Text section:
Data Loader Tool Configuration Guide

Overview

The Data Loader Tool is a universal data loading tool that provides comprehensive data loading capabilities with auto-detection of file formats, multiple loading strategies (full, streaming, chunked, lazy), data quality validation on load, schema inference and validation, and support for CSV, Excel, JSON, Parquet, and other formats. It can load data from multiple file formats, auto-detect data formats and schemas, handle large datasets with streaming, and validate data quality on load. The tool integrates with pandas_tool for core data operations and supports various data source types (CSV, Excel, JSON, Parquet, Feather, HDF5, Stata, SAS, SPSS) and loading strategies (full_load, streaming, chunked, lazy, incremental). The tool can be configured via environment variables using the DATA_LOADER_ prefix or through programmatic configuration when initializing the tool.

Material provided:

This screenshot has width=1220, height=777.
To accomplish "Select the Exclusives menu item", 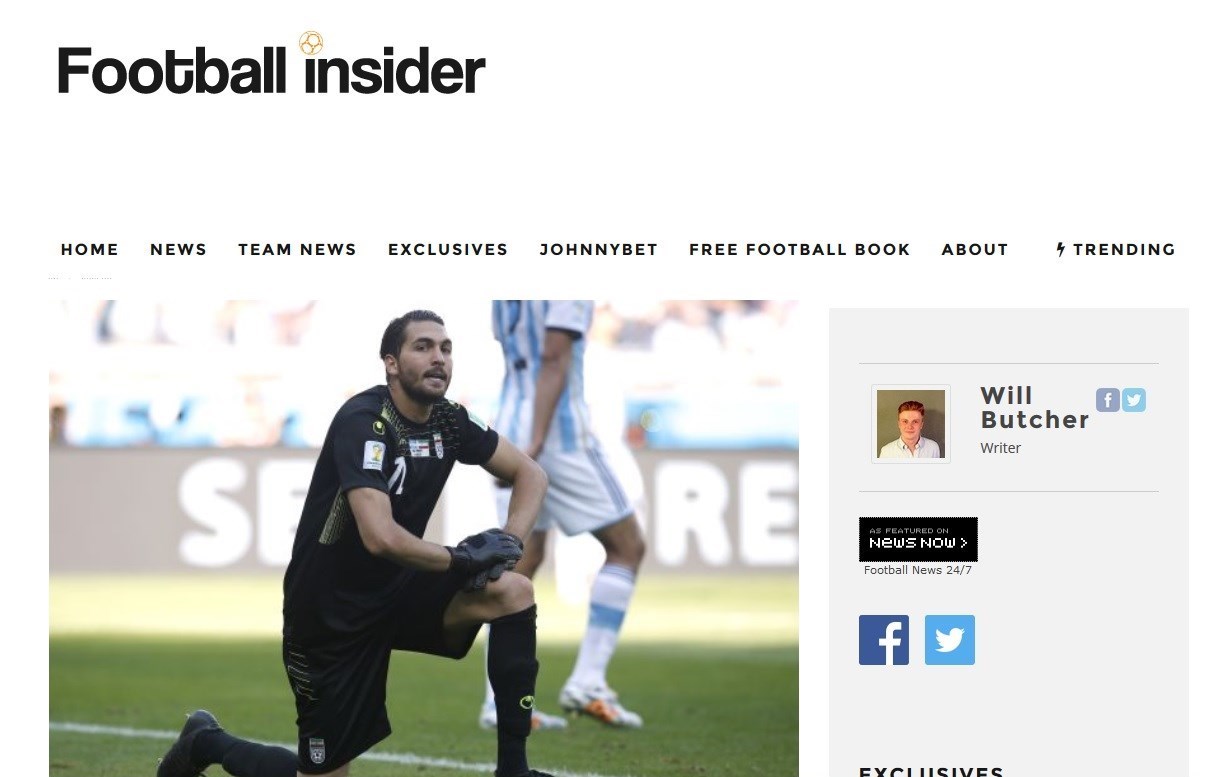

What you will do:
A – According to the Data Loader Tool guide, what prefix do the environment variables use when configuring the tool?
B – Rewrite the Data Loader Tool guide starting at "The Data Loader" and ending at "initializing the tool.", swapping "pandas_tool" for "polars_tool".
C – Carry on the Data Loader Tool guide from where it stops.
The lines after the Data Loader Tool guide are separate material.

Expected responses:
A – The DATA_LOADER_ prefix.

B –
The Data Loader Tool is a universal data loading tool that provides comprehensive data loading capabilities with auto-detection of file formats, multiple loading strategies (full, streaming, chunked, lazy), data quality validation on load, schema inference and validation, and support for CSV, Excel, JSON, Parquet, and other formats. It can load data from multiple file formats, auto-detect data formats and schemas, handle large datasets with streaming, and validate data quality on load. The tool integrates with polars_tool for core data operations and supports various data source types (CSV, Excel, JSON, Parquet, Feather, HDF5, Stata, SAS, SPSS) and loading strategies (full_load, streaming, chunked, lazy, incremental). The tool can be configured via environment variables using the DATA_LOADER_ prefix or through programmatic configuration when initializing the tool.

C –
Using .env Files in Your Project

When using aiecs as a dependency in your project, you can store configuration in a .env file for convenience. The Data Loader Tool reads from environment variables that are already loaded into the process, so you need to load the .env file in your application before importing aiecs tools.

Setting Up .env Files

1. Install python-dotenv:

pip install python-dotenv

2. Create a .env file in your project root:

# .env file in your project root
DATA_LOADER_MAX_FILE_SIZE_MB=500
DATA_LOADER_DEFAULT_CHUNK_SIZE=10000
DATA_LOADER_MAX_MEMORY_USAGE_MB=2000
DATA_LOADER_ENABLE_SCHEMA_INFERENCE=true
DATA_LOADER_ENABLE_QUALITY_VALIDATION=true
DATA_LOADER_DEFAULT_ENCODING=utf-8

3. Load the .env file in your application:

# main.py or app.py - at the top of your entry point
from dotenv import load_dotenv

# Load environment variables from .env file
# This must be done BEFORE importing aiecs tools
load_dotenv()

# Now import and use aiecs tools
from aiecs.tools.statistics.data_loader_tool import DataLoaderTool

# The tool will automatically use the environment variables
data_loader = DataLoaderTool()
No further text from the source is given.